Your Mac is ready for dictation. When dictation is turned on in TextEdit (or a another word processing app), your Mac will transcribe sound from the Soundflower input source.

Getting Your Audio and Text Files Ready

Next, you need to queue up the audio file in Audacity and direct output to Soundflower. For those who are new to Audacity, this will be the trickiest step. But relax, you don’t need to learn much about Audacity beyond deciding what section of sound to play and how to select the audio output from the default speakers to Soundflower.

Transcribe .MP3 Audio to Text - Audacity

  • Launch Audacity
  • Import your audio file into audacity (File–> Import, or simply drag the file into the center of the Audacity screen.)
  • Click the play button to give it a listen, then click stop once your confident you have the right sound clip/transcription area.
  • Choose Audacity –> Preferences –> Devices. Under playback, choose “Soundflower (2ch)” to switch the output from the onboard speakers to Soundflower. Click “OK”

Audacity Preferences Dictation

With Audacity and your sound file queued up, its time to turn your attention to TextEdit.

  • Launch TextEdit
  • Create a “New Document”
  • You may want to add some meta data to the document, such as the podcast name, episode #, publish date and URL, to go along with the key transcript.
  • Position the cursor in the file where you want the transcript to appear.

And … Action!

It’s time to start audio playback and dictation transcription. Here both sequence and timing are important:

Start Dictation

  1. In Audacity, move the scrubber start location 10-15 seconds before the key transcription area.
  2. Press “Play.” The scrubber and meters will start moving, though you won’t hear any sound. The audio signal is going to Soundflower instead of to the speakers.
  3. Put focus on Text edit and position the cursor where you want the transcription to begin.
  4. Select Edit –> Start Dictation. (or use the hot key combination, Fn Fn). A microphone icon with a “Done” button will appear to the left of your document.
  5. Text will start appearing in the document. It will likely lag by about 3-5 seconds.
  6. After approximately 30 seconds press the “done” button. Transcription will continue until complete.

This is the fun part: watch as transcription happens in real time right in the document window. Look Ma, no hands!

And now you have the original text (and most likely a few errors) as text to save. In the future you can easily search and retrieve the information.

::::::

* [QUESTIONS]
- 1) Answer these questions using the guide to transcribing audio with dictation.
(a) Which playback device is selected under Audacity –> Preferences –> Devices?
(b) How many seconds before the key transcription area should the scrubber start?
(c) By about how many seconds will the text likely lag?
- 2) Write the next paragraph of the guide to transcribing audio with dictation, picking up after its final sentence.
The lines that follow are drawn from a separate source.

* [PROVIDED DATA]
::::::

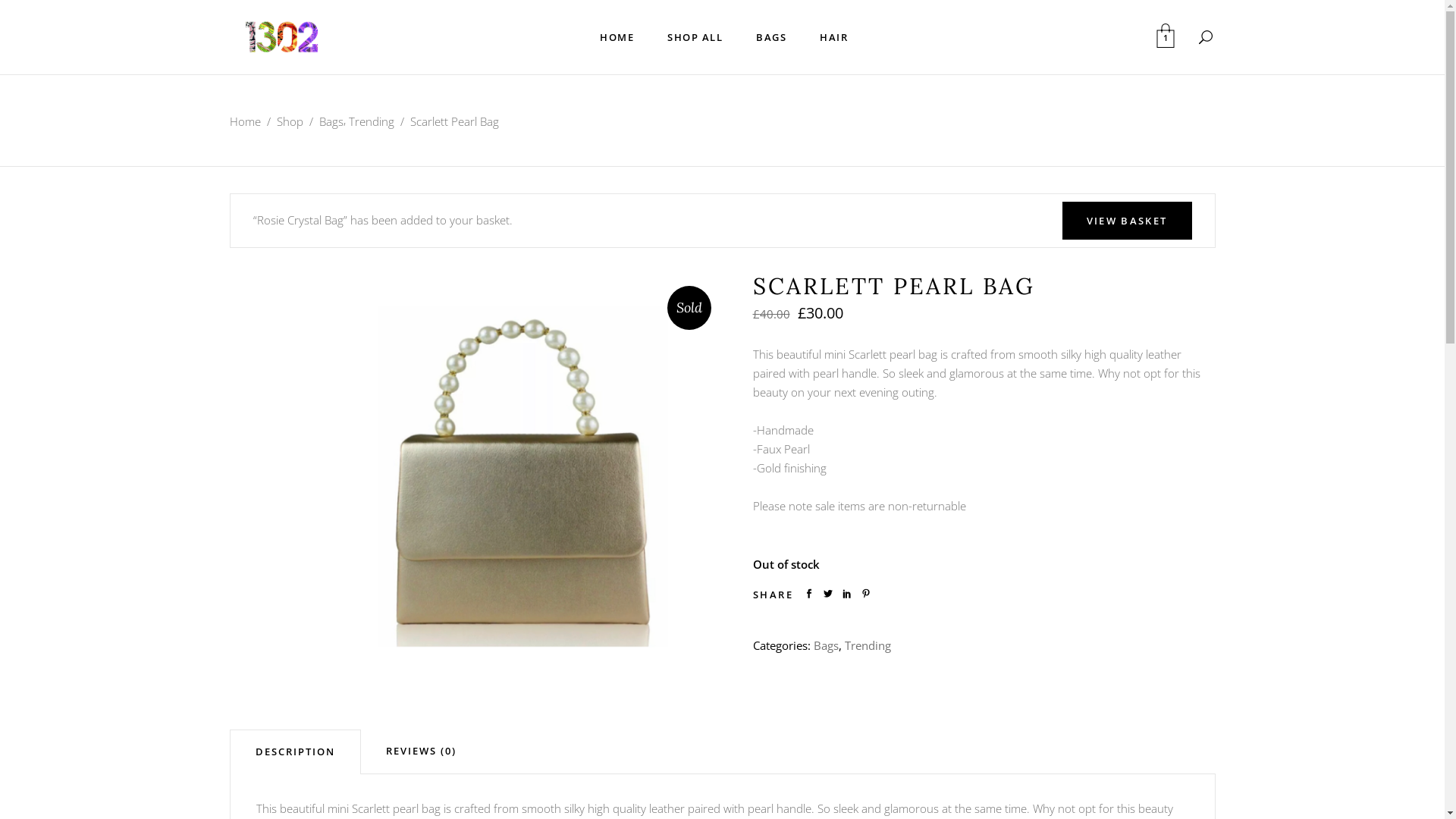 The width and height of the screenshot is (1456, 819). I want to click on 'HAIR', so click(833, 36).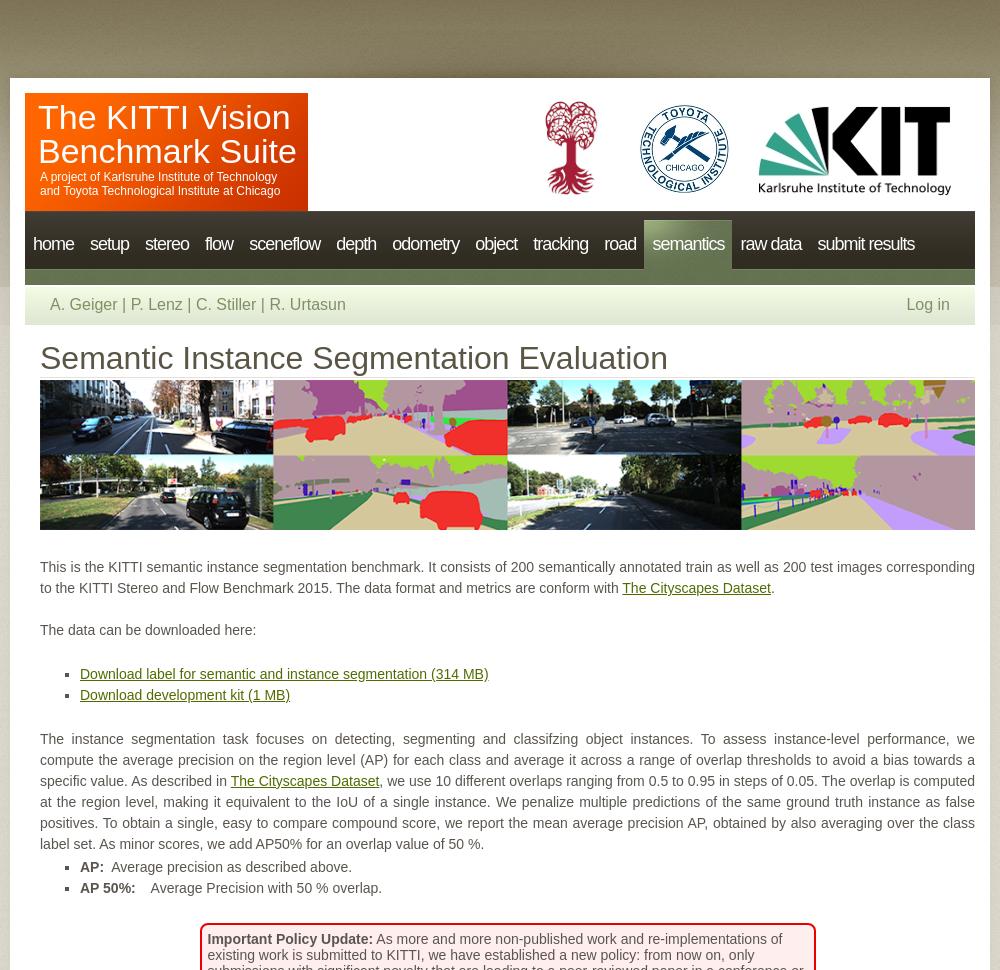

::::::

* [EXPECTED RESULTS]
- 1)
(a) "Soundflower (2ch)"
(b) 10-15 seconds
(c) About 3-5 seconds

- 2)
An Excellent Alternative: Google Docs Voice Typing

While the solution above works great for offline work, one alternative with a lot of promise is Google Docs. The Voice Typing feature work much like the dictation service in Mac OS. It has the crowdsourcing advantages and privacy disadvantages of other Google products. If you’re OK with that, I found Voice Typing to do an very good job with accuracy and it can go longer that Mac OS dictation.

To use Google Voice Typing, follow all of the steps above with Soundflower, Dictation preferences and configuring Audacity.  Instead of using TextEdit, you’ll want to start the Chrome browser and create a Google Doc. Once you are in document, Select Tools –> Voice typing

Transcribe Audio with Google Voice Typing

The user interface and process of starting and stopping transcription is the same as with TextEdit.

Dictation and Transcription Limitations

This process sets you well on you way to the goal of a high fidelity audio transcription. But it will be short of perfect. Here’s what you can do to go from good to perfect:

  • Understand that Mac OS dictation transcription works for a maximum of 30 seconds at a time. If you need longer, you may want to use an alternate technology such as Dragon.
  • Audio playback needs to start before dictation/transcription begins in TextEdit. TextEdit needs to be in focus for dictation to work. If you set the Audacity scrubber a few seconds ahead of target snippet, you’ll be fine.
  • Transcription cannot intuit punctuation. You’ll need to add that after the fact.
  • If you have multiple speakers or a noisy background, you may need to complete one additional step of creating a pristine audio file to work from. This can be done by listening to the sound through headphones and speaking the text into an audio recorder. Use the recording of your voice to drive the transcription.